#### About this task:
Among the entries below, find the lines with the word "will" and return them.

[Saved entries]
# # # #

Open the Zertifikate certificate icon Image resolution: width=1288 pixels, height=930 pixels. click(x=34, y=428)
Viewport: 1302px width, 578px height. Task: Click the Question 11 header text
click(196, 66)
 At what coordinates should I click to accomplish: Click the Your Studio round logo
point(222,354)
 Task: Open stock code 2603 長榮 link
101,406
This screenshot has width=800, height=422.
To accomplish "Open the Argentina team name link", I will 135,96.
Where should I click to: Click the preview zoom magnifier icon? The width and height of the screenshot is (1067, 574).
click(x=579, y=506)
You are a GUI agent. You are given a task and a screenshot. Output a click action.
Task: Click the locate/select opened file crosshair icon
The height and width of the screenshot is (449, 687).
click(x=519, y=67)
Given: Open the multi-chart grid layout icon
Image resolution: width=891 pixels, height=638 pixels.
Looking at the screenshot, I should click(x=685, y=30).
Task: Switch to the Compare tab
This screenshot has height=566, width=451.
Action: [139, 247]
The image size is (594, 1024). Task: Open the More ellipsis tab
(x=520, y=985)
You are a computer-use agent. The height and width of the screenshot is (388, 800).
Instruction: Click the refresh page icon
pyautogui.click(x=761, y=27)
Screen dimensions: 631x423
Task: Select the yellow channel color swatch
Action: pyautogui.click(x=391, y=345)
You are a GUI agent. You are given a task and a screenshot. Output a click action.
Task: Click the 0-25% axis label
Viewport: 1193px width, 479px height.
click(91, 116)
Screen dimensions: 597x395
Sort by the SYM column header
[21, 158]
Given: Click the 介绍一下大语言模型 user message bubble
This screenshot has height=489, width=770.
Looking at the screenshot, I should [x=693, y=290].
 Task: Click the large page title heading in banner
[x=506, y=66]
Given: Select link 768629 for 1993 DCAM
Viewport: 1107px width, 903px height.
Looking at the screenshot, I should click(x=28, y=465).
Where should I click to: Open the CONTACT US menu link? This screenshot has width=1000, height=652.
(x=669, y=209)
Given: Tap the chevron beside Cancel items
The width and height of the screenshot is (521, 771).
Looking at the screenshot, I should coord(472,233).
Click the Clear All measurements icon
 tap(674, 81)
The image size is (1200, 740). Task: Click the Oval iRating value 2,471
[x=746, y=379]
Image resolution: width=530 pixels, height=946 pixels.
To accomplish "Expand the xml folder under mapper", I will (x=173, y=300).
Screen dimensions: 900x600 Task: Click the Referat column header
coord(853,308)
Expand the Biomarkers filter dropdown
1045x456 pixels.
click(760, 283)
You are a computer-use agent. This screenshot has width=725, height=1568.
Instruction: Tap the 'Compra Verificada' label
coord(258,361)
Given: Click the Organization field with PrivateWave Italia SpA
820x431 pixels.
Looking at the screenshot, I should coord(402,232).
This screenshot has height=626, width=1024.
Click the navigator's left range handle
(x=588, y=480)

# # # #

#### Answer below:
To accomplish "Open the Argentina team name link", I will 135,96.
To accomplish "Expand the xml folder under mapper", I will (x=173, y=300).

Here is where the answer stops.